To access the monastery itself I ducked through a small crack in what had once been a service window. I slid down the concrete apron, only a half a man’s drop, and landed by the concrete rubble. I do not hate modern architecture; actually, I once lived by a large inverted concrete ziggurat that was a library. They said it was a place to burn books, not read them; but I loved it, it was as if the Mayans had been at work in the West Midlands. It had a shadow mystery—and, as with the actual Egyptian pyramids, it was meant to be clad in white marble, but they ran out of money and pulled it down at last. If a few millionaires had built modern buildings here and there, we would care for the style; but modernism came with the age of the mass bureaucratic state: it was to be imposed without regard for situation—and, on top of that, it was done on the cheap; and this is the curse of modern architecture.

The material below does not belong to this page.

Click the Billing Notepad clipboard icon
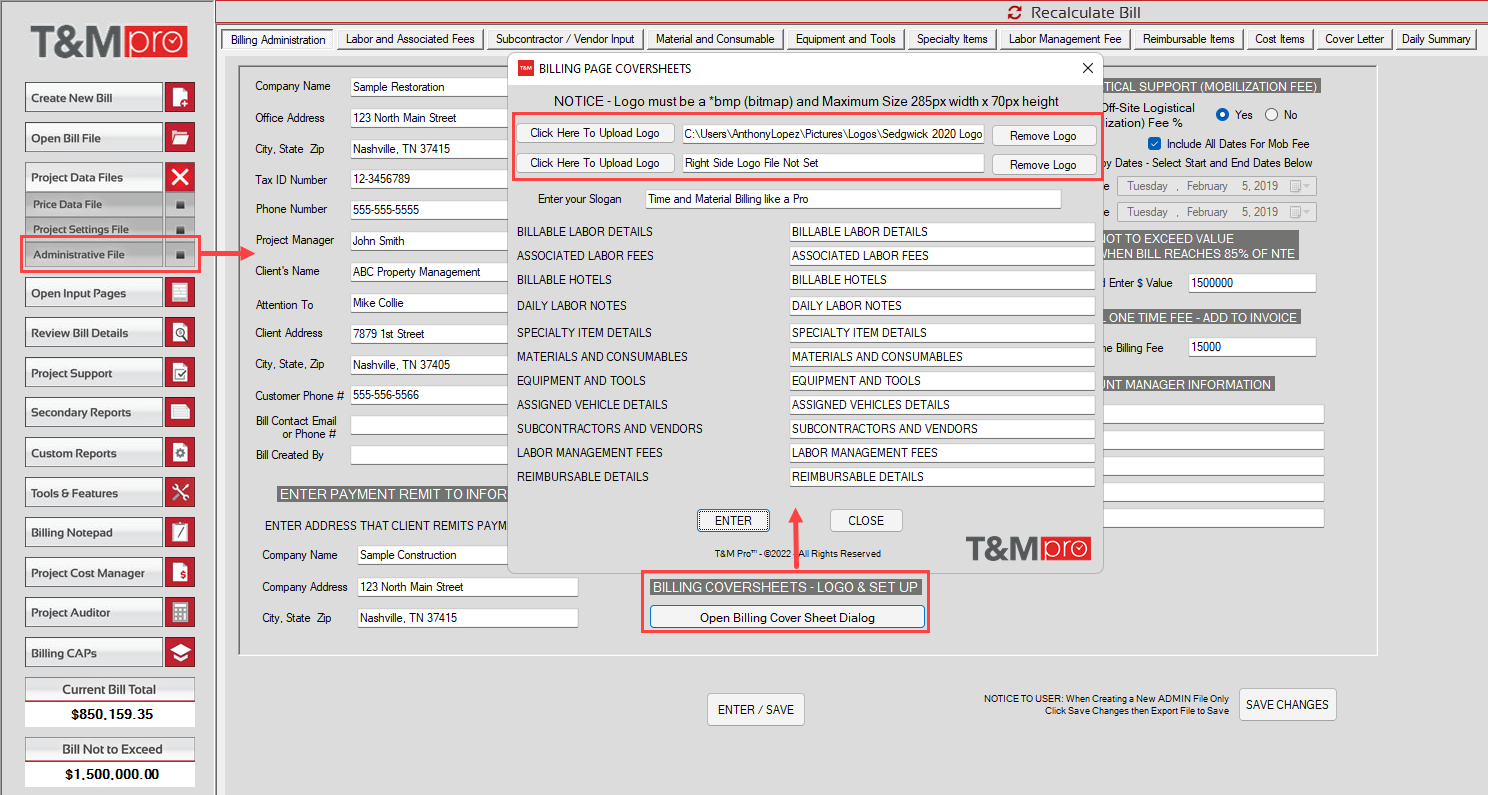Screen dimensions: 1488x795 (180, 533)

I moved with one eye to the floor; in parts of the building, there was a drop straight down two storeys; and the stairs to the upper levels terminated in air. After the monks evacuated in the late 1980s, it was used as a psychiatric hospital and drug rehabilitation centre; then, around 1994, it was shuttered. It was then the ravers took over; perhaps the former addicts remembered the place—the asylum belonged to the inmates now. It became a concrete temple to Ecstasy; and so the graffiti, some Satanic, was Day-Glo: the colour of the mid-1990s, the colour of Prozac and Ecstasy—a world in lightning blue. Now the ravers were gone, too. The altar had broken. Satanists? Ravers? Another force? The rumour was that a victim of the monks, molested as a child in the Catholic manner, had returned and smashed the altar in a cathartic act. I thought it was a little too perfect. No, we had just forgotten what the Romans knew—there is a sacred calculation in all calculations, if you build to last.